Dari awal mendapat tawaran menulis puisi esai, Dellorie memang belum tahu latar belakang DJA meski sering melihat namanya muncul di beranda facebook.
“Karena sejatinya dari awal, saya sudah tak menyukai puisi esai yang baru saya kenal. Walaupun jujur, bagi saya menulis puisi esai itu gampang. Tinggal mencari bahan yang mau ditulis, membuat bahasa seindah mungkin, kemudian dibuat dalam versi panjang sepanjang-panjangnya dengan mencari kata yang perlu dibubuhi catatan kaki. Bisa dibilang, pengunduran diri ini murni atas keinginan pribadi, terlepas saya pasti menjaga nama-nama yang saya kenal baik di dunia kesusastraan,” ucapnya.
Dellorie menambahkan bahwa ia sama sekali tidak menyesal atas pengunduran dirinya, dalam artian ia sekaligus akan kehilangan uang Rp5 juta. “Buat apa uang Rp5 juta, tetapi batin menolak dan menanggung malu sepanjang hidup karena pernah terlibat politik sastra,” tambahnya.
Penolakan batin Dellorie muncul sejak ia membaca status facebook Malkan Junaidi.
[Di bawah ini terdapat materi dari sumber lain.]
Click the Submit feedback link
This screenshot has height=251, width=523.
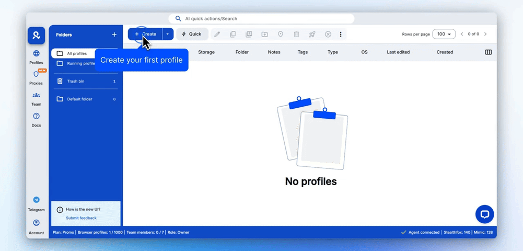click(81, 218)
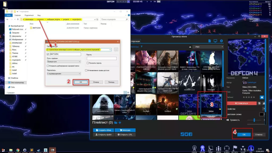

Dalam statusnya, Malkan menuliskan bahwa ia akan menendang teman-teman yang ketahuan mengikuti proyek DJA. Puncaknya, setelah ia gabung di grup WA Kedai Penyair Muda Indonesia. Dari sana, ia mempelajari dan menimbang-nimbang dengan sangat lama, hingga akhirnya menyimpulkan bahwa ia harus bercerita kepada seniornya, yakni Iyut Fitra atau yang akrab disapa Kuyut.
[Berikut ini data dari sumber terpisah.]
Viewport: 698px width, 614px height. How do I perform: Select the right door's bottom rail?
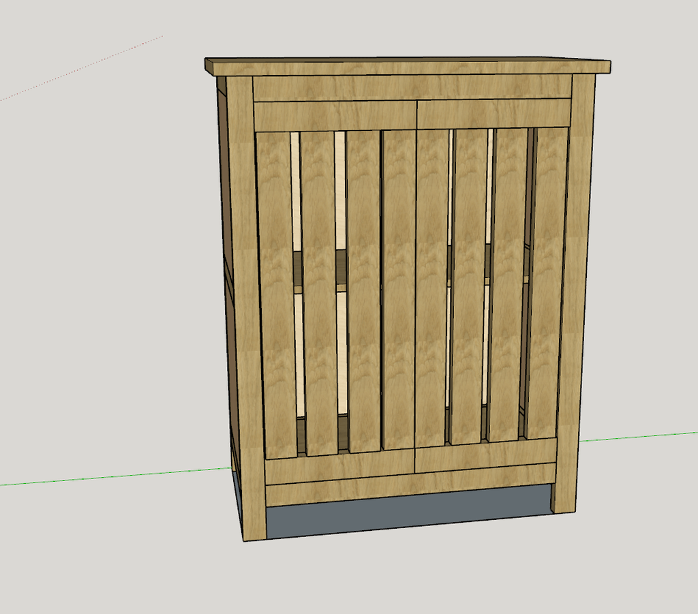[x=486, y=455]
“Di malam sebelum saya menemui Kuyut, ternyata ia telah menelusuri nama-nama penulis puisi esai asal Sumbar. Kuyut sangat kaget ada nama saya karena saya adalah salah satu anggotanya di Komunitas Tanah Rawa. Lalu Kuyut menelpon Heru Joni Putra (HJP). Otomatis, awalnya mereka kecewa karena mereka tahu bahwa saya memang tidak tahu banyak tentang polemik sastra Indonesia masa kini. Di malam saya bertemu Kuyut dan HJP, saya diberi pengarahan hingga pukul 03.00 dini hari. Saya menyesal tidak bertanya kepada Kuyut sebelum akhirnya saya menyetujui tawaran menulis puisi esai. Selain Kuyut dan HJP, Esha Tegar, dan teman penyair lainnya juga membantu mengarahkan saya,” ungkapnya.